=== EXTRACTED RECORDS ===
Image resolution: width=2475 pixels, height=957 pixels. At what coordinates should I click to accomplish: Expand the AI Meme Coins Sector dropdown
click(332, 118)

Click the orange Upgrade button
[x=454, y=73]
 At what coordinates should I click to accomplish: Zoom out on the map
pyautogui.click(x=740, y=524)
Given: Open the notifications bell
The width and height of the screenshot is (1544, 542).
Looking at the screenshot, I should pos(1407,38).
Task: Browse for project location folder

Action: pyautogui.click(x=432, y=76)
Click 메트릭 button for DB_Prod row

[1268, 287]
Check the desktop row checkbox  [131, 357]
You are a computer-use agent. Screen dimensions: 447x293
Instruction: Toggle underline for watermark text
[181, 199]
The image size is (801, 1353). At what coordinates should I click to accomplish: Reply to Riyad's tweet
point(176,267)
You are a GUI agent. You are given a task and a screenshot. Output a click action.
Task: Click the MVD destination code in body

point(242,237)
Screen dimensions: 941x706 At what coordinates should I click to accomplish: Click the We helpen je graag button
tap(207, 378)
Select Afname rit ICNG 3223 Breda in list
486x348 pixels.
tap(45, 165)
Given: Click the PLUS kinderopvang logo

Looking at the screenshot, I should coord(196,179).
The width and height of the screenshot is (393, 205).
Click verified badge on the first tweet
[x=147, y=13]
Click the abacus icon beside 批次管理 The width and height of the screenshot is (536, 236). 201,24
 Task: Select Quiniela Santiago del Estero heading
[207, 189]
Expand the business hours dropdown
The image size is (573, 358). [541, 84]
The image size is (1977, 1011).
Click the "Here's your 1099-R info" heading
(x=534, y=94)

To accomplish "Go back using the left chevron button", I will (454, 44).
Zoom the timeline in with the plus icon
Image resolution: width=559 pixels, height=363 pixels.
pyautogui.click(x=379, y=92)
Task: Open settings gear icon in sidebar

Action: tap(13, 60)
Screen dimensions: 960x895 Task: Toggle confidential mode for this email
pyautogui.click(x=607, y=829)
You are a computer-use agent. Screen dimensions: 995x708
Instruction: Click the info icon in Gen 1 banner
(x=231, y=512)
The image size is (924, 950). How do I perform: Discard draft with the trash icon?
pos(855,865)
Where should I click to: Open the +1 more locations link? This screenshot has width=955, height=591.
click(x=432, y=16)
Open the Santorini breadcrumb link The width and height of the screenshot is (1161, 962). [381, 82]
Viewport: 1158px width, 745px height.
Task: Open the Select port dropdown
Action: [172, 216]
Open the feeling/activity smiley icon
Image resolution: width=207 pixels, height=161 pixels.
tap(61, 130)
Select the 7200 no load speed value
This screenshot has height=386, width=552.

=== TASK STATEMENT ===
A single number is the answer here: the count of lines in the material above holding the string "computer".

=== EXERCISE RESPONSE ===
2